— The task —
Could you copy every line of the data below word for word, leaving out the pictures?

— Data provided —

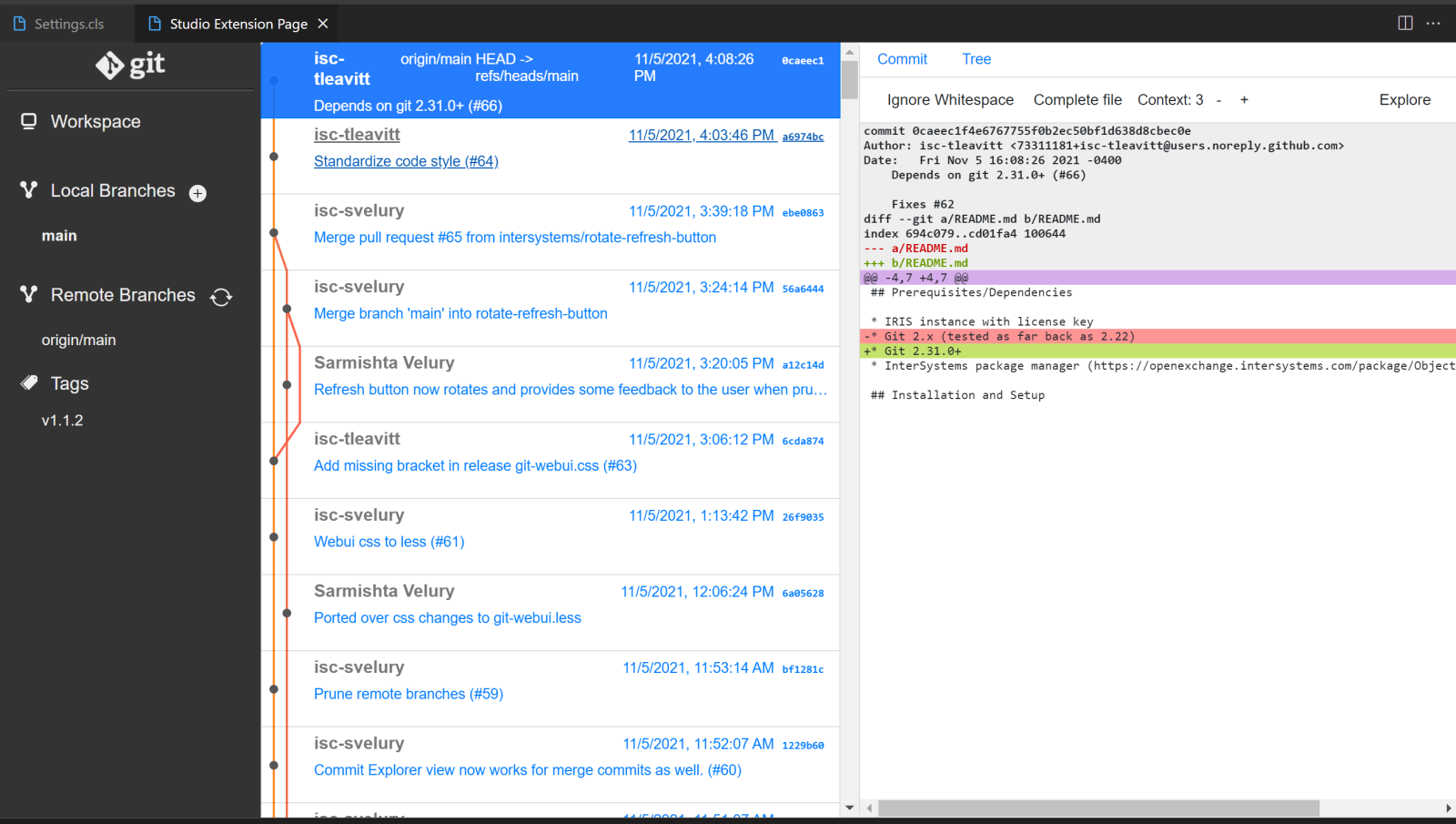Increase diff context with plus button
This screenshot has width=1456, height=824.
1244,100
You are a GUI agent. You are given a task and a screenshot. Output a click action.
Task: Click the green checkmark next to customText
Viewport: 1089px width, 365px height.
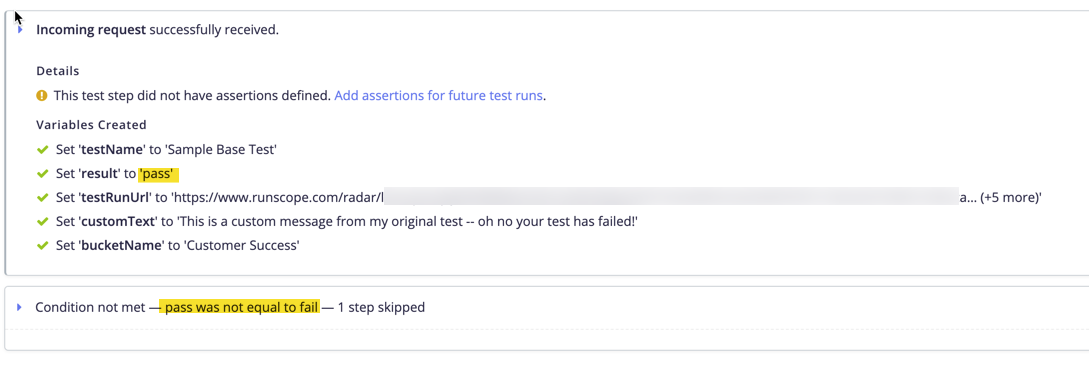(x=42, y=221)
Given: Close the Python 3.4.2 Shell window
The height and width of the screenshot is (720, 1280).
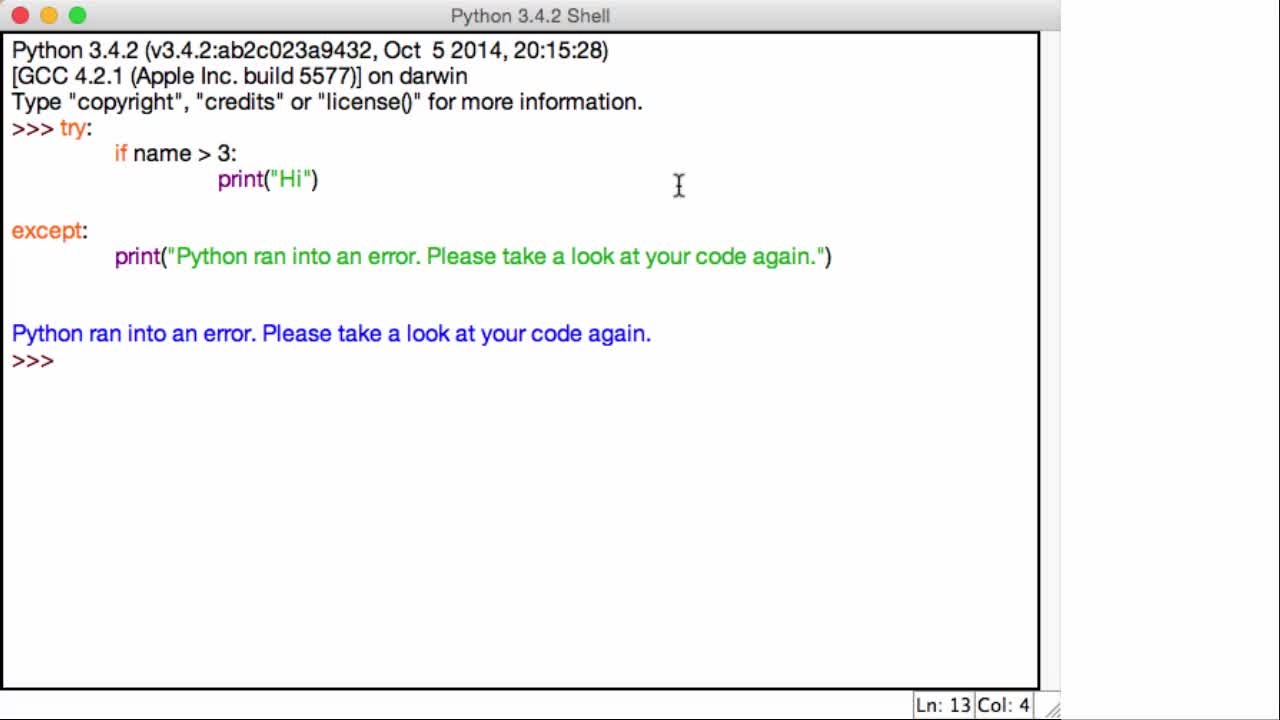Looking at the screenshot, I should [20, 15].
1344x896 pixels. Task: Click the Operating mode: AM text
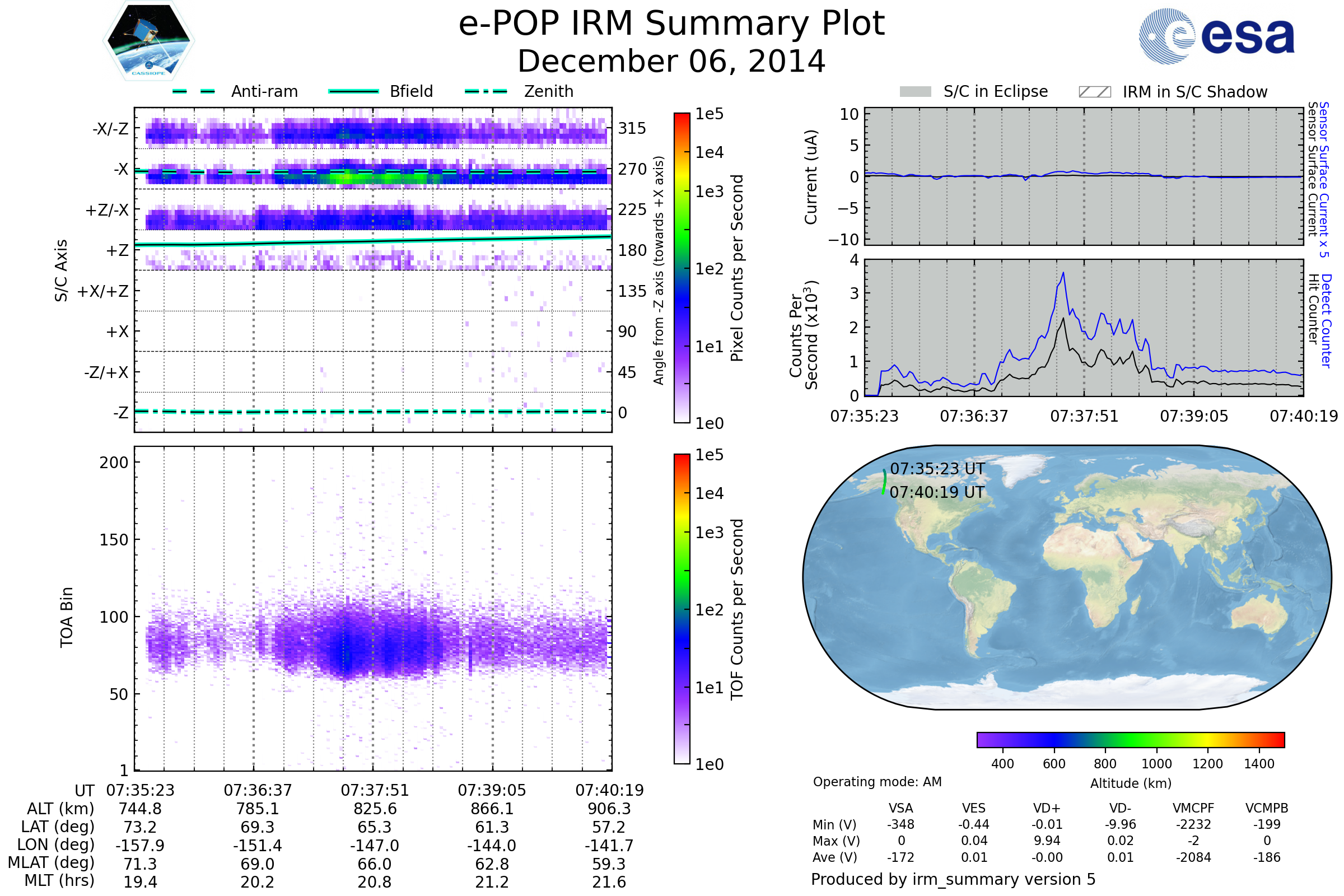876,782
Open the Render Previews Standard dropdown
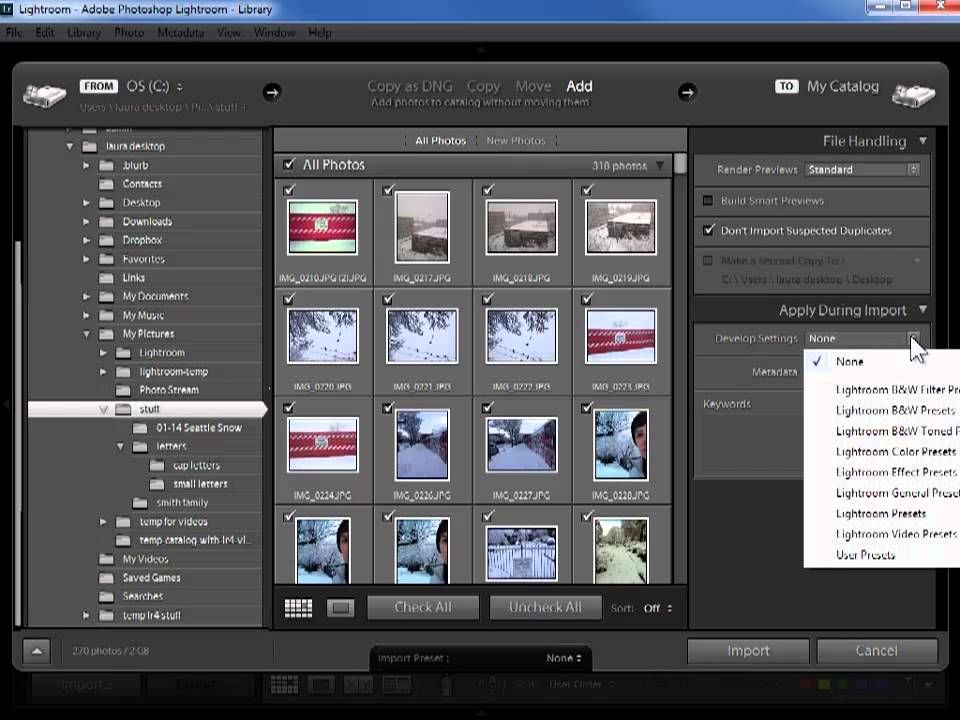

— Solution —
Increase diff context with plus button
This screenshot has width=1456, height=824.
1244,100
You are a GUI agent. You are given a task and a screenshot. Output a click action.
Task: Click the green checkmark next to customText
Viewport: 1089px width, 365px height.
(x=42, y=221)
Given: Close the Python 3.4.2 Shell window
The height and width of the screenshot is (720, 1280).
Looking at the screenshot, I should [20, 15].
1344x896 pixels. Task: Click the Operating mode: AM text
876,782
Open the Render Previews Standard dropdown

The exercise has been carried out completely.